● SUPPLIED MATERIAL
[start]

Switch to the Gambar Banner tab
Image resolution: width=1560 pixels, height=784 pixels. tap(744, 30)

[end]
[start]

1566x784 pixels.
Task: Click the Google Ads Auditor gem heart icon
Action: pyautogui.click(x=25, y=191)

[end]

● EXERCISE
In the part of the records that opens with the line containing "1566x784 pixels." and closes with the line containing "Action: pyautogui.click(x=25, y=191)", substitute "heart button" for "heart icon" and give only those lines, leaving everything else unchanged.

● OUTPUT OF THE EXERCISE
1566x784 pixels.
Task: Click the Google Ads Auditor gem heart button
Action: pyautogui.click(x=25, y=191)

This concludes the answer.